■ Directions for this task
Starting at the line containing "Click the red hospital H icon" and ending at the last line of the entries, rewrite those lines with "red" changed to "green" and everything else unchanged. Omit the pictures.

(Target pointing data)
"""

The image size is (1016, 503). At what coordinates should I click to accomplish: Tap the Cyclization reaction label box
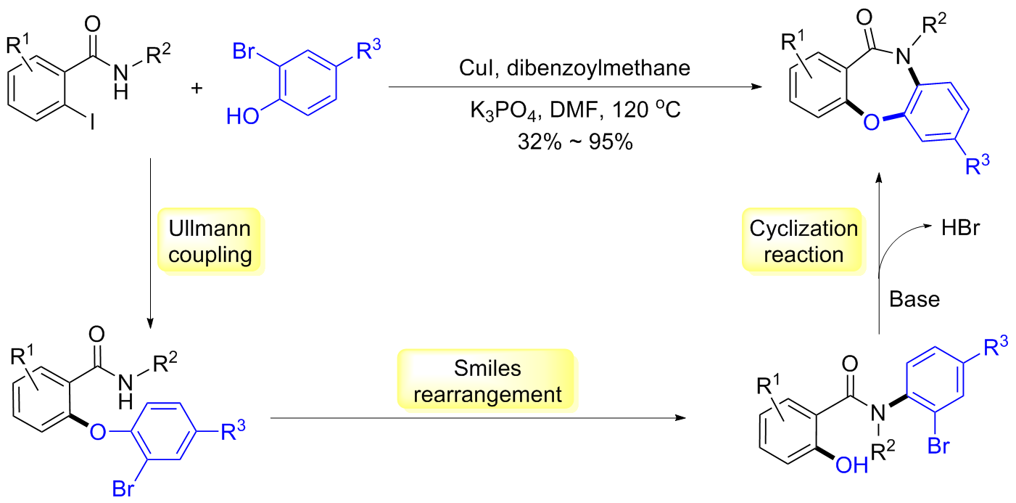pyautogui.click(x=804, y=242)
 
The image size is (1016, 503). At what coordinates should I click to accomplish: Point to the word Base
pyautogui.click(x=914, y=298)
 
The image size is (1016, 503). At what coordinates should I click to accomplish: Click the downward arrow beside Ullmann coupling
pyautogui.click(x=149, y=240)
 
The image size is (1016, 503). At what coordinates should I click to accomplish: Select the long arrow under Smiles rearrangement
pyautogui.click(x=479, y=419)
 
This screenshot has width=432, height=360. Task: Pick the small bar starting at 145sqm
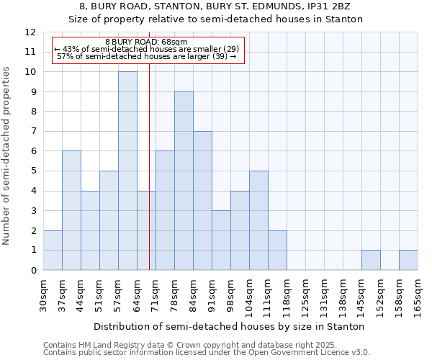pyautogui.click(x=371, y=260)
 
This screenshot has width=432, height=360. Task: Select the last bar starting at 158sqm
pyautogui.click(x=408, y=260)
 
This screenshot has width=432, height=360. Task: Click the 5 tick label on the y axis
pyautogui.click(x=33, y=171)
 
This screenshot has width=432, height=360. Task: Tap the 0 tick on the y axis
pyautogui.click(x=33, y=270)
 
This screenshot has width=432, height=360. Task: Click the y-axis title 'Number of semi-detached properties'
pyautogui.click(x=7, y=156)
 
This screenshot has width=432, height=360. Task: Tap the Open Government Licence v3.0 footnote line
pyautogui.click(x=207, y=353)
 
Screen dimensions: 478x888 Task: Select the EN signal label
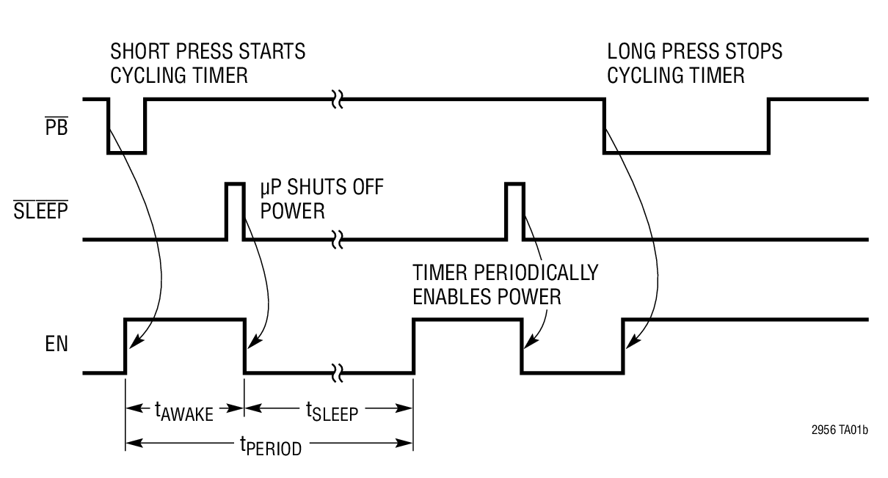coord(55,343)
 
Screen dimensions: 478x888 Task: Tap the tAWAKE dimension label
coord(184,411)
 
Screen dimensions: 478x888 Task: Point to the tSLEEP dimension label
coord(331,411)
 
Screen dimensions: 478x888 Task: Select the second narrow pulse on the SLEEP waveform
coord(514,211)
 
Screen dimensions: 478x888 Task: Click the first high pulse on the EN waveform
coord(185,320)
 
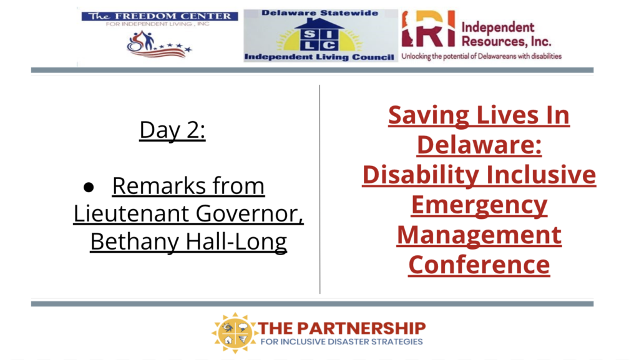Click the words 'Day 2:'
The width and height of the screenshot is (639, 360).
point(172,130)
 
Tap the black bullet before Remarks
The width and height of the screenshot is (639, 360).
point(89,187)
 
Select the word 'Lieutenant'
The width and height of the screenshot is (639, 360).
point(130,213)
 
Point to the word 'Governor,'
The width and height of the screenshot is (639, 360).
point(250,214)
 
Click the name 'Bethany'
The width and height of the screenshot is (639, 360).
point(135,241)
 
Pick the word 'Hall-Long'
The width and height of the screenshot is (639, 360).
point(237,241)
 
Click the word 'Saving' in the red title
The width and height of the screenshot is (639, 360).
point(429,115)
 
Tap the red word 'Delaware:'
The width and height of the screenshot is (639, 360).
point(479,145)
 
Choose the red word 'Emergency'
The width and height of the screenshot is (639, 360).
point(479,205)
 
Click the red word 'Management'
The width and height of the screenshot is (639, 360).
point(479,235)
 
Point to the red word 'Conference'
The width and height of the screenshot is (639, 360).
point(479,265)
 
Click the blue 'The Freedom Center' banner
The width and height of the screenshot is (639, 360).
point(160,16)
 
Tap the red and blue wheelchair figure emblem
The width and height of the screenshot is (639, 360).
point(158,44)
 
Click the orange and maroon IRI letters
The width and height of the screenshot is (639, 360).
point(428,29)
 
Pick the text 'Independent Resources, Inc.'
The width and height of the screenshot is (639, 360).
point(506,34)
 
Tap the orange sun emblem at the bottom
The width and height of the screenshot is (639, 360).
point(235,333)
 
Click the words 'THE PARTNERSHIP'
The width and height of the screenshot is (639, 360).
point(342,328)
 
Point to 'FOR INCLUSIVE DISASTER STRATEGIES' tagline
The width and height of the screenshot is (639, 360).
point(342,342)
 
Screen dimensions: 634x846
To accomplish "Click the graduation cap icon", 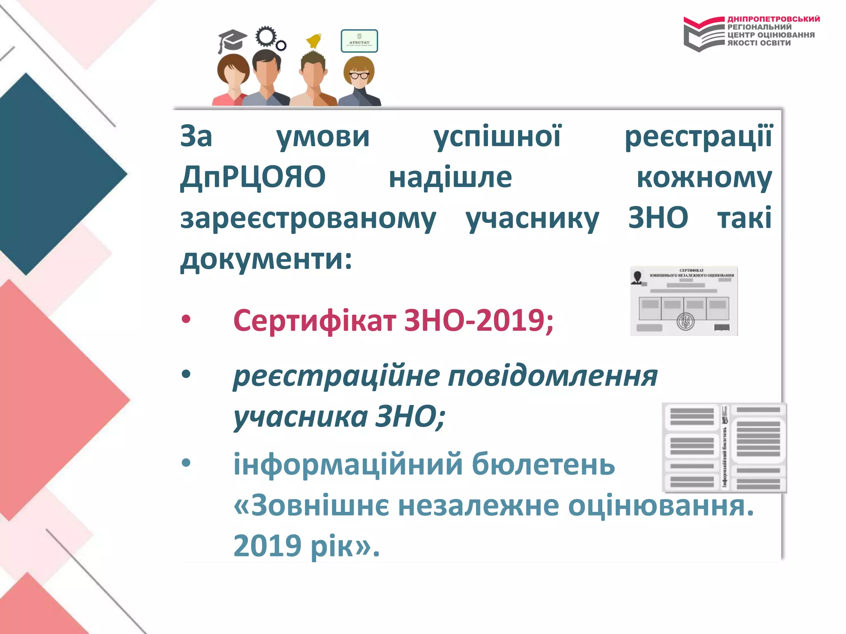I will point(231,40).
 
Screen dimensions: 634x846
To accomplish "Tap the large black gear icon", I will point(265,36).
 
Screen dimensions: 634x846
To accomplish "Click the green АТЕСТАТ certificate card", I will point(359,41).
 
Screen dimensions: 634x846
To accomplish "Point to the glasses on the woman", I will point(359,76).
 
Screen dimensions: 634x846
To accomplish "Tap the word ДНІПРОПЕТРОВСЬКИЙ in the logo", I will point(773,19).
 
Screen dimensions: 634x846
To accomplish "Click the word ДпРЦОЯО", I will point(253,177).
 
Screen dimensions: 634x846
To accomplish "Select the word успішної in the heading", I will point(497,136).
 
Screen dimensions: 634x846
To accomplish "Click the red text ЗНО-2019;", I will point(478,320).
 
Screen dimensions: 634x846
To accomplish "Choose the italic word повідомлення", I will point(553,376).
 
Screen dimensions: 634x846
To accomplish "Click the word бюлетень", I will point(543,464).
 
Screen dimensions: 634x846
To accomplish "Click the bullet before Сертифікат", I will point(186,319).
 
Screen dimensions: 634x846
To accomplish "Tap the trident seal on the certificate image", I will point(685,321).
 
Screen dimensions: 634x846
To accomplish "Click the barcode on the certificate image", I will point(722,328).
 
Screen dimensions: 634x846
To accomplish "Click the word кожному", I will point(704,178).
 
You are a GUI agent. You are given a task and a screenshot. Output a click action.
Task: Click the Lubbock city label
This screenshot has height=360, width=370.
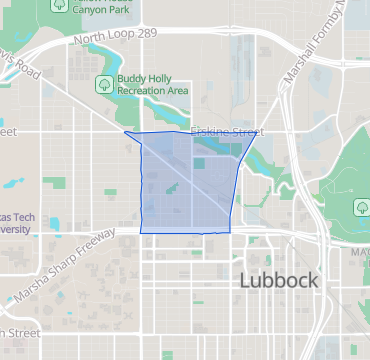[x=279, y=280]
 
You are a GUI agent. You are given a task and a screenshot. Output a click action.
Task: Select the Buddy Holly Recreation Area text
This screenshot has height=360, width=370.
[x=152, y=84]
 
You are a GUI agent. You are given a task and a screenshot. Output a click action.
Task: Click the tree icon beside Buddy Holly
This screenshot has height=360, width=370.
[x=103, y=84]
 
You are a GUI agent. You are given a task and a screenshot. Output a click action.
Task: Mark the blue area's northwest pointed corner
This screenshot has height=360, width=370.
[x=124, y=131]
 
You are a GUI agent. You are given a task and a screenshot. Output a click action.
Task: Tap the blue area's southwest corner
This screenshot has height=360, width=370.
[x=141, y=231]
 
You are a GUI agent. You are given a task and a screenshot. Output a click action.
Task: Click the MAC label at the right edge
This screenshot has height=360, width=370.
[x=359, y=251]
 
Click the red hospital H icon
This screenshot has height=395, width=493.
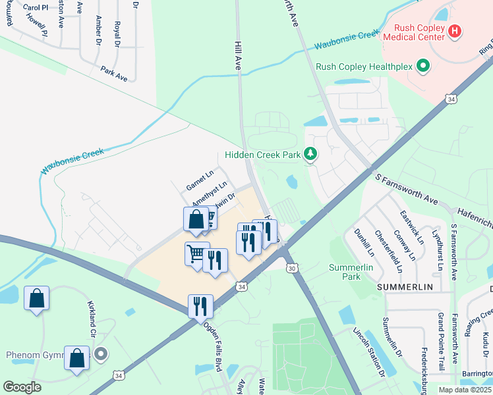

"""

■ Result
Click the green hospital H icon
This screenshot has height=395, width=493.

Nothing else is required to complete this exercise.